▸ Exercise goal
Please write out the Cassandra issue update on hints stuck on compaction word for word, in its entirety.

## Start Excerpt provided

[
https://issues.apache.org/jira/browse/CASSANDRA-5367?page=com.atlassian.jira.plugin.system.issuetabpanels:all-tabpanel
]
Brooke Bryan updated CASSANDRA-5367:
------------------------------------
Issue Type: Bug (was: Improvement)
> Hints stuck on compaction
> -------------------------
>
> Key: CASSANDRA-5367
> URL: https://issues.apache.org/jira/browse/CASSANDRA-5367
> Project: Cassandra
> Issue Type: Bug
> Affects Versions: 1.2.2
> Environment: 80 Node cluster on 1.2.2 (problem has been around since
> before 1.0)
> Reporter: Brooke Bryan
>
> When our cluster is handling hints, we will very often see hints get stuck on
> nodes if it is unable to communicate with another node. The problem is not
> that the other node is down, the other node will be sat doing compactions, or
> running out of memory. While that node is a problem, and needs to be fixed,
> all other nodes on the cluster will stick waiting to handle hints between
> that node and itself.

## End Excerpt provided
## Start Listed entries

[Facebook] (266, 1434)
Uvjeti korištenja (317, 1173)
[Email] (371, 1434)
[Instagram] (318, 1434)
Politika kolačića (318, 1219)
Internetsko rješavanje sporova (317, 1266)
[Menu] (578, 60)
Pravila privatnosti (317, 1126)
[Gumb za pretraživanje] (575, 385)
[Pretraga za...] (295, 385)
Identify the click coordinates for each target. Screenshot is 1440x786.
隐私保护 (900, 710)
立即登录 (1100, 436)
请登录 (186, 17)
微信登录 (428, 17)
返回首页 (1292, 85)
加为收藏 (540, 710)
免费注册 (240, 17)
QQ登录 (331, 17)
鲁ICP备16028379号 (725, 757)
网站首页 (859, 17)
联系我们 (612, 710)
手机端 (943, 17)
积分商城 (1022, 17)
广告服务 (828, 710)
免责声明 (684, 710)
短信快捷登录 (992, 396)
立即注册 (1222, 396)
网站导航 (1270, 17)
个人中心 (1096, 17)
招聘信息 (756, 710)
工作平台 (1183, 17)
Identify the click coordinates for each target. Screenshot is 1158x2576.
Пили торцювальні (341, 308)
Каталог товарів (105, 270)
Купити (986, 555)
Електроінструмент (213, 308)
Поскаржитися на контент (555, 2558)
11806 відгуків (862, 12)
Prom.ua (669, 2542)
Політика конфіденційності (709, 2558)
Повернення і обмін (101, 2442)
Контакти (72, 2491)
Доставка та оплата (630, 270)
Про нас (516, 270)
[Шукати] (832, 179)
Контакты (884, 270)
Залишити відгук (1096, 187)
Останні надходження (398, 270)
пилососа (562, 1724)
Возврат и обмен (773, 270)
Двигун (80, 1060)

## End Listed entries

▸ Task answer
[
https://issues.apache.org/jira/browse/CASSANDRA-5367?page=com.atlassian.jira.plugin.system.issuetabpanels:all-tabpanel
]
Brooke Bryan updated CASSANDRA-5367:
------------------------------------
Issue Type: Bug (was: Improvement)
> Hints stuck on compaction
> -------------------------
>
> Key: CASSANDRA-5367
> URL: https://issues.apache.org/jira/browse/CASSANDRA-5367
> Project: Cassandra
> Issue Type: Bug
> Affects Versions: 1.2.2
> Environment: 80 Node cluster on 1.2.2 (problem has been around since
> before 1.0)
> Reporter: Brooke Bryan
>
> When our cluster is handling hints, we will very often see hints get stuck on
> nodes if it is unable to communicate with another node. The problem is not
> that the other node is down, the other node will be sat doing compactions, or
> running out of memory. While that node is a problem, and needs to be fixed,
> all other nodes on the cluster will stick waiting to handle hints between
> that node and itself.